Microbes adapt to cooler climate by darkening their pigmentation
It’s common knowledge that darker colors attract more sunlight. It’s why athletes wear eye black under their eyes and why purchasing a car with dark leather seats in Arizona is always a bad idea. So it’s clear that we humans are aware of this connection, but a new study published in Current Biology has found that microorganisms may be as well.
A study from scientists at Johns Hopkins Bloomberg School of Public Health has found that microorganisms in colder climates darken themselves to capture more heat from the sun and enhance their ability to survive.
Researchers examined yeasts collected from different latitudes, and discovered that dark-pigmented ones were frequently found away from the tropics. They determined that dark-pigmented microbes also maintained higher temperatures under a given amount of light, and had a significant growth advantage in cold conditions when compared to unpigmented microbes.

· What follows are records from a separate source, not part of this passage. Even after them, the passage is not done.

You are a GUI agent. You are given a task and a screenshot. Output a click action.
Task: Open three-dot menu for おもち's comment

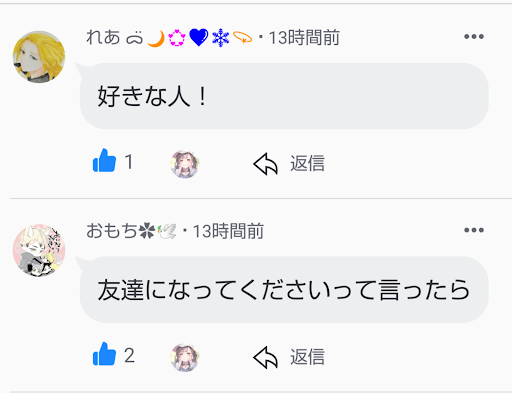[x=474, y=230]
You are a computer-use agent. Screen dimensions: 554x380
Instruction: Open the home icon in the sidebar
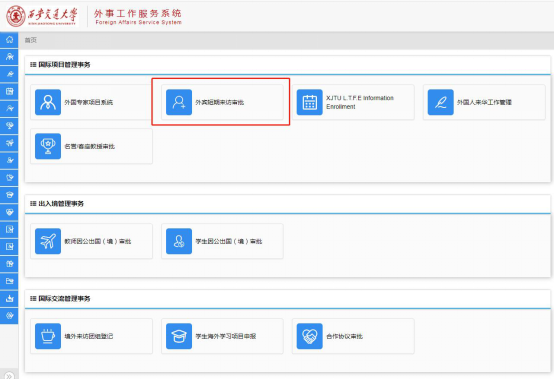(x=9, y=40)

Because many pigmented fungi, bacteria, and other microbes exist at cold latitudes, it’s possible that this passive solar heating ability they’ve developed has an impact on climate. In some polar regions, microbes noticeably darken the terrain. Furthermore, there is evidence that colonies of microorganisms bloom in the meltwater of melting glaciers.
“Our results suggest that pigmentation is an ancient adaptation mechanism for obtaining heat from solar radiation and could be an important variable in modeling climate change,” says senior author Dr. Arturo Casadevall, a professor at Johns Hopkins Bloomberg School of Public Health.
Through studying 20 differently pigmented variants of the yeasts Candida and Cryptococcus neoformans, Casadevall and his team found that darker variants heated up faster and reached higher temperatures under ordinary sunlight, as well as infrared and ultraviolet radiation. Additional experiments showed that this heat-capture strategy might provide an advantage in polar climates, enhancing a microbe’s chance of survival.
The research team’s findings contribute helpful information in the study of microbial ecology, especially related to climate change. Their results could potentially help scientists predict the survivability of microorganisms at certain latitudes as the climate warms.
“As these dark microbes grow, they may set up a positive reinforcing loop in which the area where they grow becomes warmer, speeding the glacial melt so that more dark microbes grow, and they warm things up further, and so on.” Knowing this, scientists will likely keep a close eye on microorganism growth – particularly in the polar regions.